The present contribution aims (i) to clarify this connection by focusing on the monadological structure of Leibniz’ systematic conception (as published in his Monadologie). Monads, for Leibniz, are “living mirrors” of the entire universe that, as such, are constitutively determined by their worldly perspectives and the specific and concrete forms they have as being situated in the world. Instead of excluding each other, rationality and sensibility, for Leibniz, insofar, rather belong intrinsically together. Apart from overcoming the problem of dualism with which Cartesianism as the dominant paradigm of rationalism before Leibniz (by which one of Leibniz’ most popular students, Christian Wolff, is still influenced in his early Disquisitio philosophica de loquela) is confronted (as well as, later on, Kantianism), this systematic conception turns out to be a very original position of a philosophy of language, which, not least, lays the ground for later speculative strands of thinking about language in Post-Kantian German Idealism (– the term ‘speculative,’ following Leibniz, hereby precisely refers to the constitutively linguistic metaphor of ‘mirror’). Of particular interest (ii) are also the political-moral implications of this systematic conception: As well as rationality, within this model, has to express itself in language, language cannot be reduced to a merely historical or national particularity. As, in Leibniz, the per se irreducible plurality of languages goes systematically together with universality and, therefore, the possibility of universal communication and the constitution of a supra-national unity, this conception avoids the deadlock of a nationalistic understanding of language (with which later romantic and historicist conceptions, such as in Herder or in Arndt, indeed, are confronted).
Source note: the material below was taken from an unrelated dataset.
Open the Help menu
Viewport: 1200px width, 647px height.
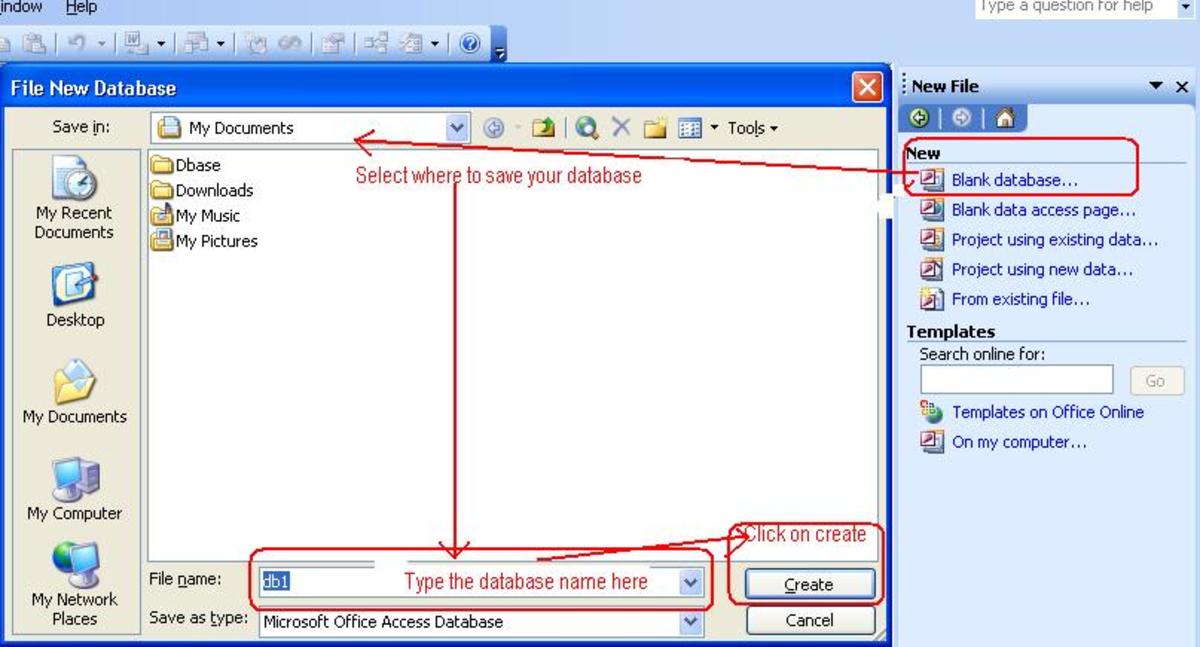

Rationality has to express and manifest, to embody itself in language. But instead of being caught in language and its Volksgeist, thinking rather necessitates its ongoing translation and interpretative transformation in new and other languages, hereby constituting a more and more complex, interconnected universalising texture.
Keywords: Expression, Logic, Monadology, Rationality, Sensibility, Translation, Universality.
Authors: Gottfried Wilhelm Leibniz; with some references particularly to Christian Wolff and Alexander Gottlieb Baumgarten, Johann Gottlieb Fichte, Georg Wilhelm Friedrich Hegel, and Walter Benjamin.